> [WHAT THIS TASK INVOLVES] Transcribe the entries exactly. Start at the top, stop after the line with "You are a computer-use", and omit every picture.

---------- ENTRIES SHOWN ----------

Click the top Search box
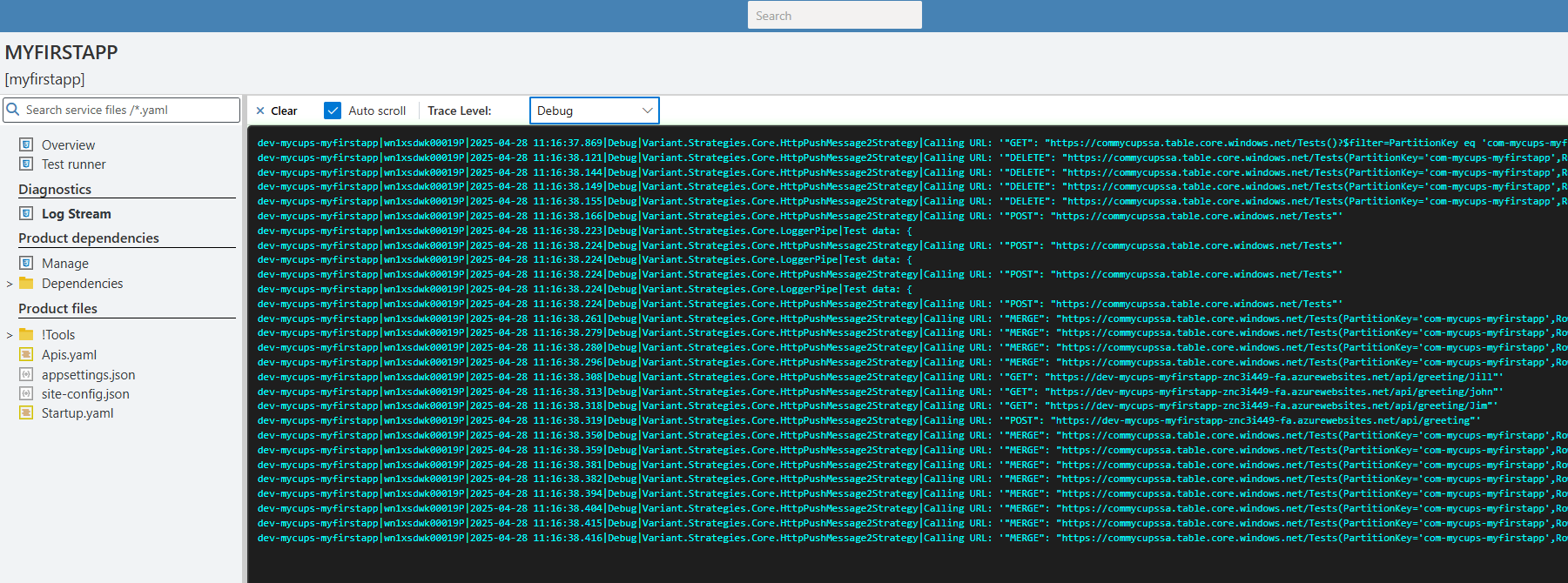tap(834, 16)
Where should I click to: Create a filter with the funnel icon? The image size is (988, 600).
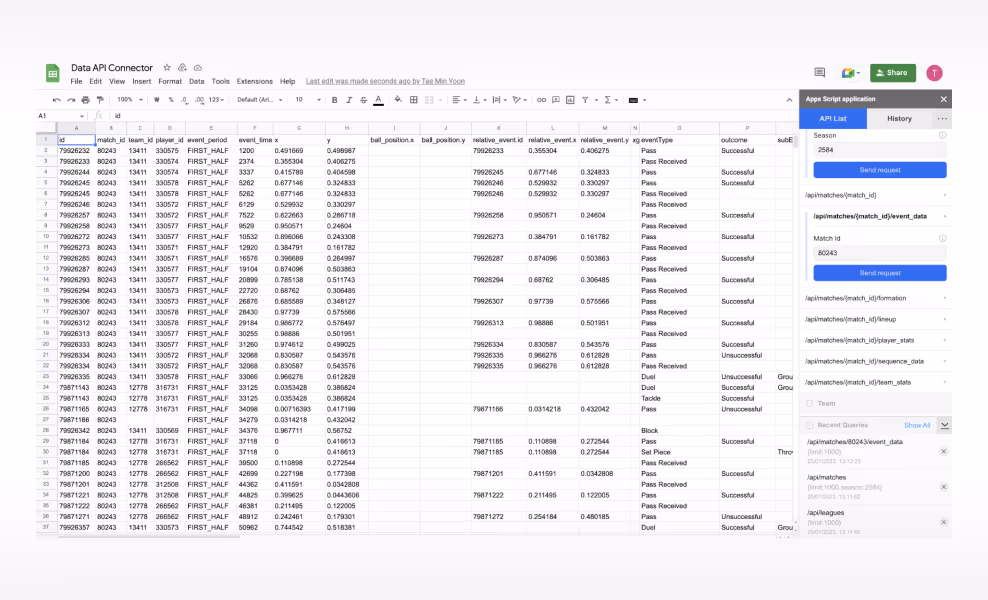[584, 100]
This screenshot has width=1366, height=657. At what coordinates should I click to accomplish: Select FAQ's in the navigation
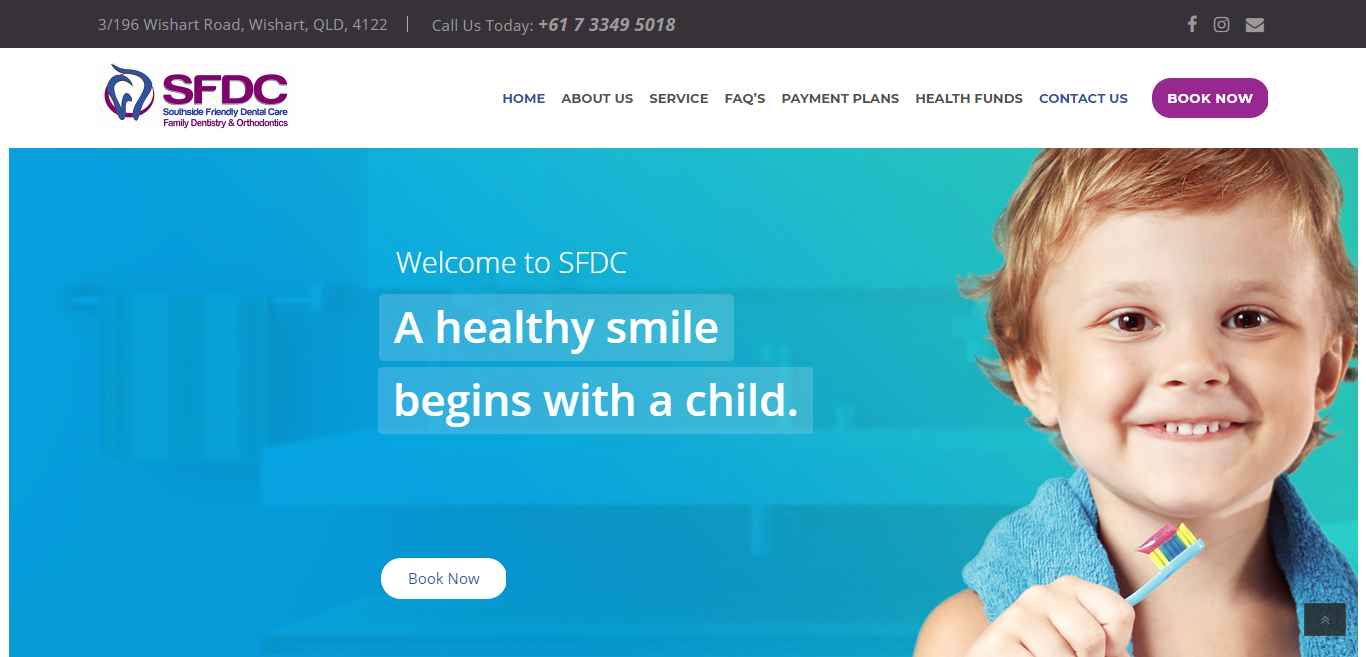745,98
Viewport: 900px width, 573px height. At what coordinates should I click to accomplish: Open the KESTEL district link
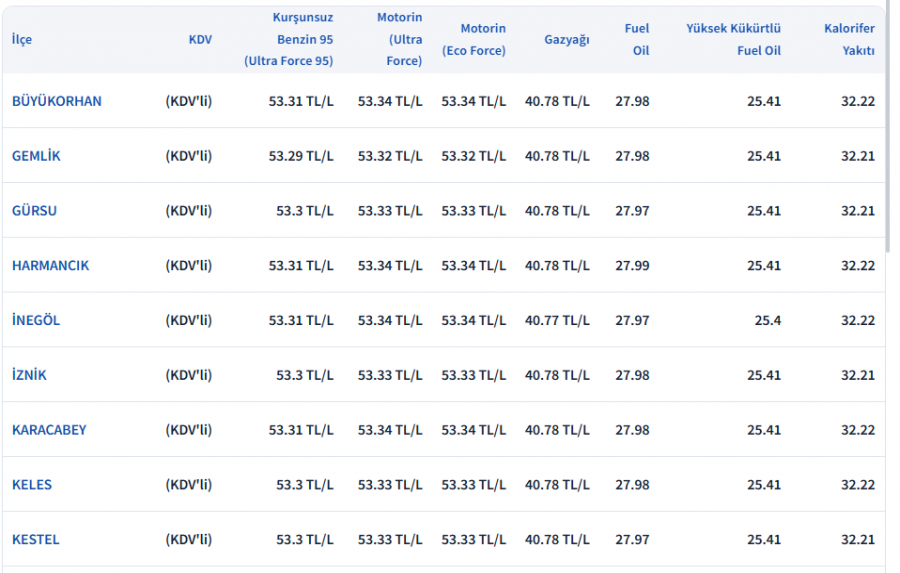pos(36,540)
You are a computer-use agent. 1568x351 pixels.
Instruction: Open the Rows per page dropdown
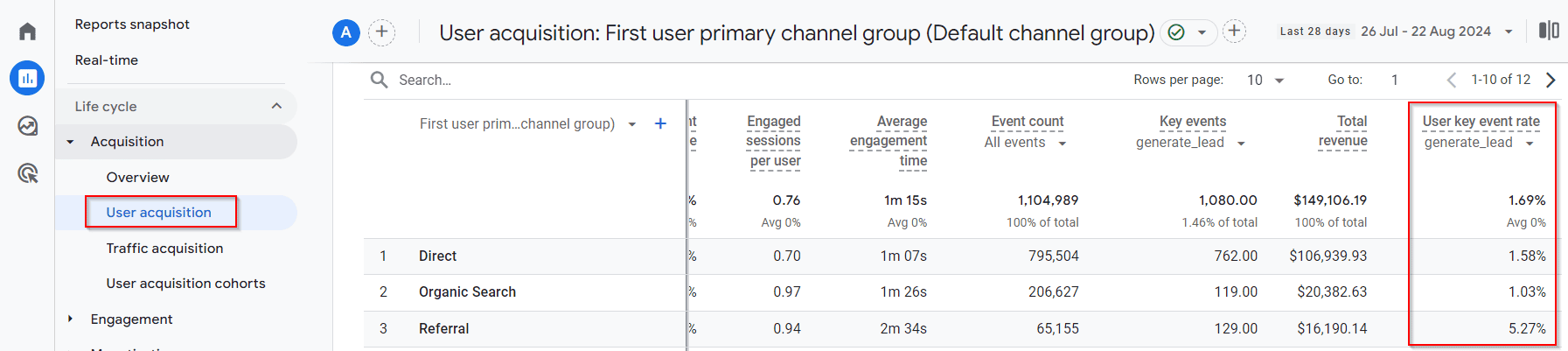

----------

> [YOUR SOLUTION]
Click the top Search box
tap(834, 16)
Where should I click to: Create a filter with the funnel icon? The image size is (988, 600).
[584, 100]
This screenshot has width=1366, height=657. At what coordinates should I click to accomplish: Select FAQ's in the navigation
745,98
Viewport: 900px width, 573px height. At what coordinates should I click to accomplish: Open the KESTEL district link
pos(36,540)
You are a computer-use agent. 1568x351 pixels.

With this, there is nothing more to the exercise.